Gating-Related Conformational Changes in the Outer Vestibule of KcsA: a Fluorescence and Pulsed-Epr Analysis

In K+ channels, the selectivity filter and surrounding structures play a crucial role in inactivation gating and flicker. KcsA is a pH-gated K+ channel and its gating is modulated by transmembrane voltage. In this work, we monitored the gating-related structural dynamics in the outer vestibule of KcsA using site-directed NBD fluorescence and pulsed-EPR analysis. Fluorescence polarization results show that in KcsA, the dynamics of the outer vestibule is substantially different when comparing inactivating (wild type) and non-inactivating (E71A) forms of the channel.
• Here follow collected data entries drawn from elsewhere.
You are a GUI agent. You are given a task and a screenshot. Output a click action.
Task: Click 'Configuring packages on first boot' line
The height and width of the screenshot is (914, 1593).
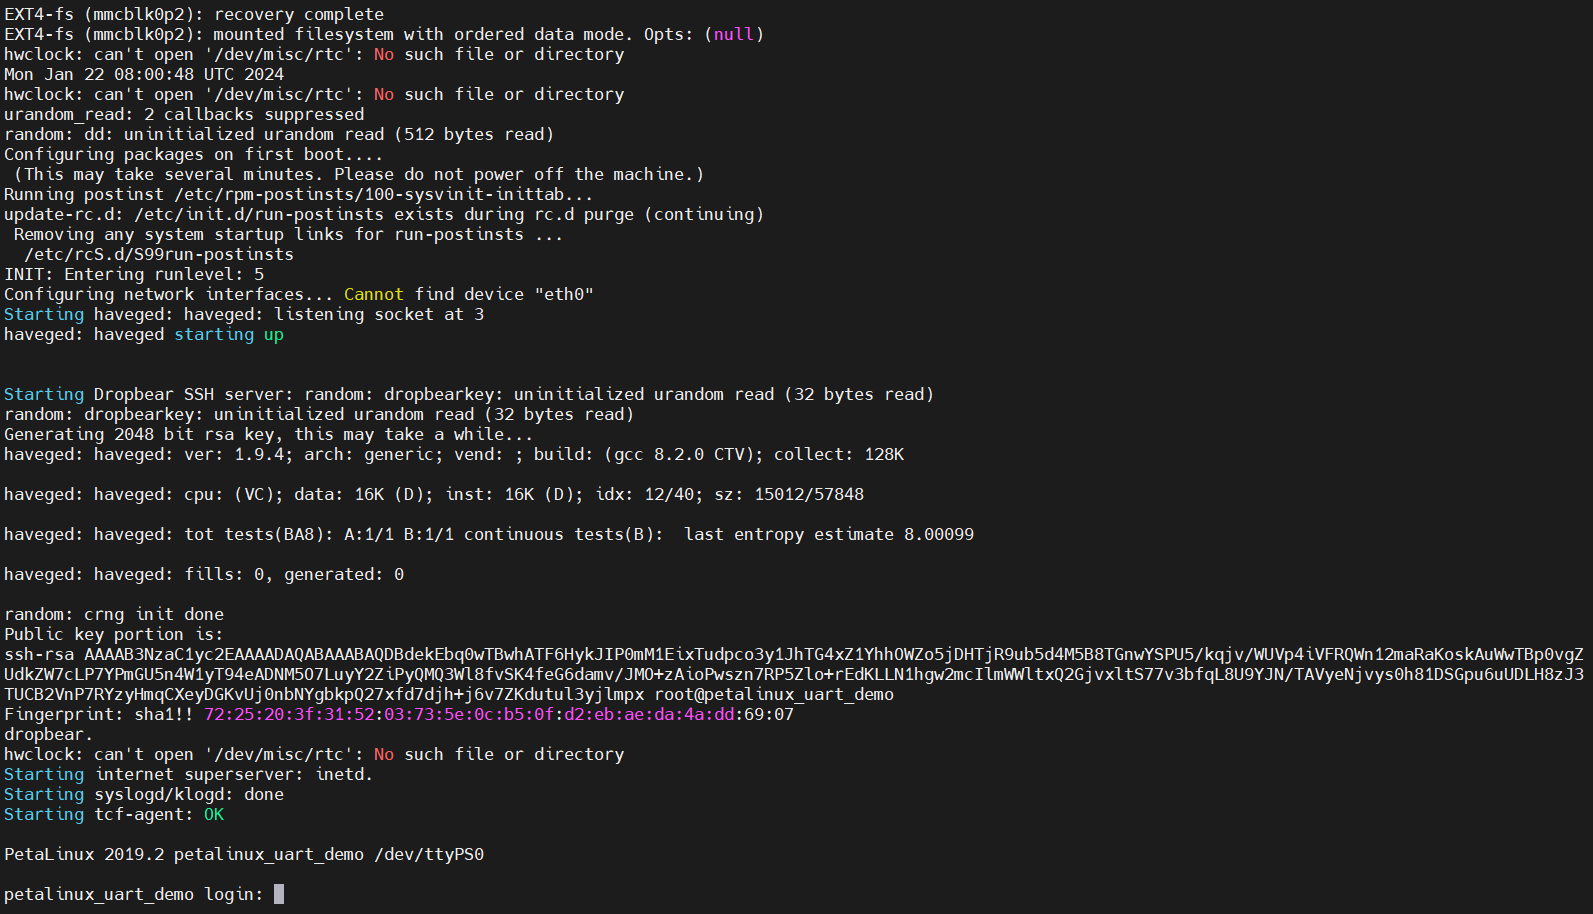[194, 154]
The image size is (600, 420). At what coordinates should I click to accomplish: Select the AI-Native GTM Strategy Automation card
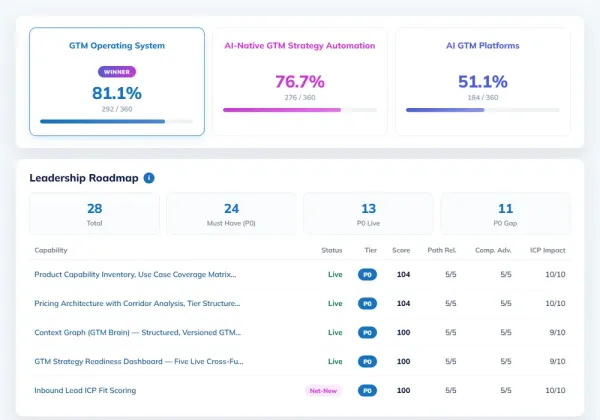point(300,81)
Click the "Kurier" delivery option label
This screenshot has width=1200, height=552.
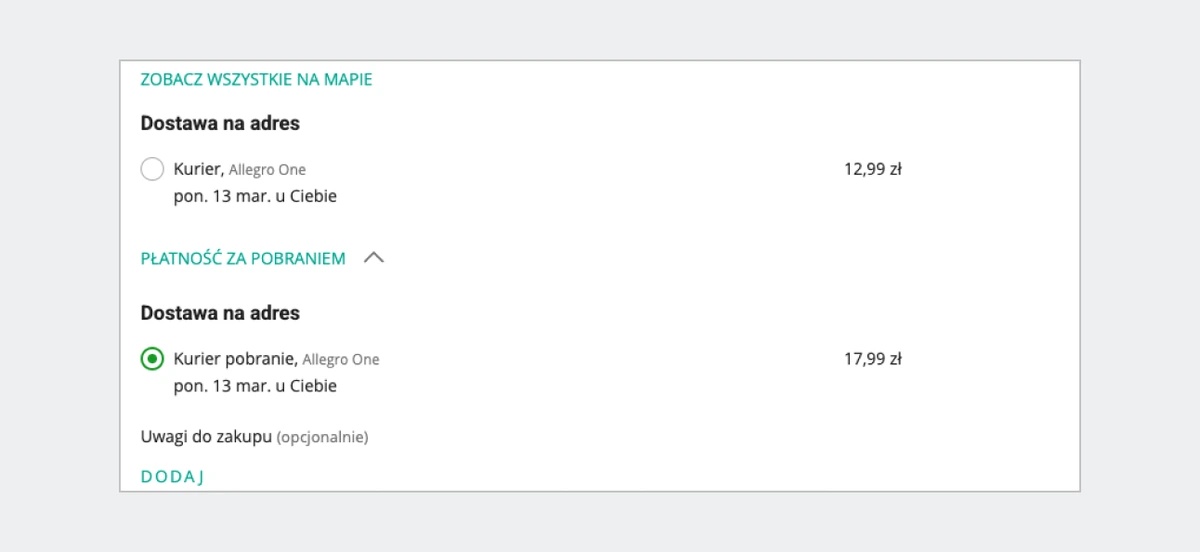pyautogui.click(x=197, y=169)
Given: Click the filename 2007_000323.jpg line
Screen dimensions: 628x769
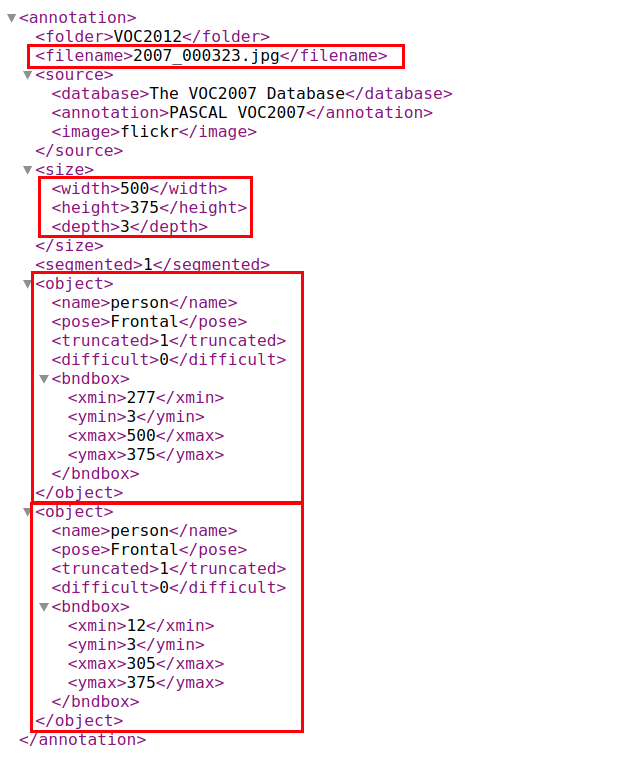Looking at the screenshot, I should (211, 56).
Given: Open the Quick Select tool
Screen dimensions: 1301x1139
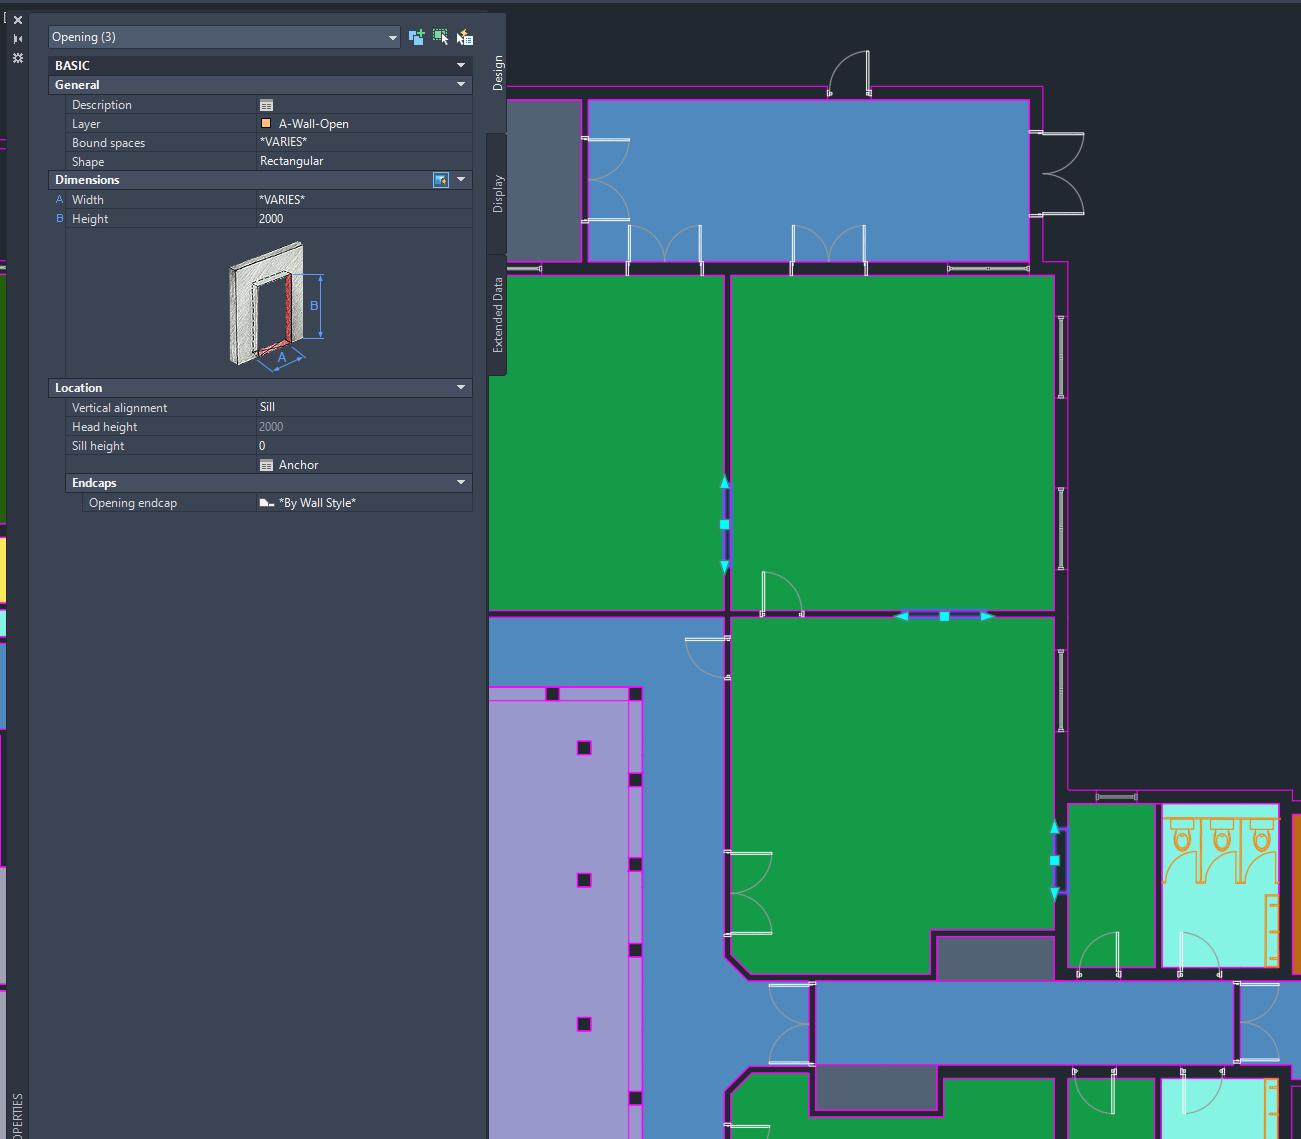Looking at the screenshot, I should click(x=464, y=37).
In addition, the rate of solvent relaxation (dynamics of hydration) is found to be faster in non-inactivating form of KcsA upon gating as determined by red edge excitation shift (REES) analysis. This increased rate of solvent relaxation correlates well with the increased rotational mobility of the outer vestibule residues in the open, non-inactivating state (E71A at pH 4). To gain further insight on the dynamic properties of these conformational fluctuations in the outer vestibule of KcsA during gating, four pulse Double-Electron-Electron Resonance (DEER) EPR spectroscopy is being currently used. This approach allows for the determination of inter-subunit distances between 20-60 A, directly informing on the overall distance distribution. We have used tandem dimer constructs of spin-labeled KcsA for the residues corresponding to the outer vestibule of KcsA to determine average distances and distance distributions at low pH, under conditions that stabilize the inactivated (wild-type filter) and the non-inactivating (E71A) states. The results will be discussed in terms of the conformational transitions in the outer vestibule during activation and inactivation gating.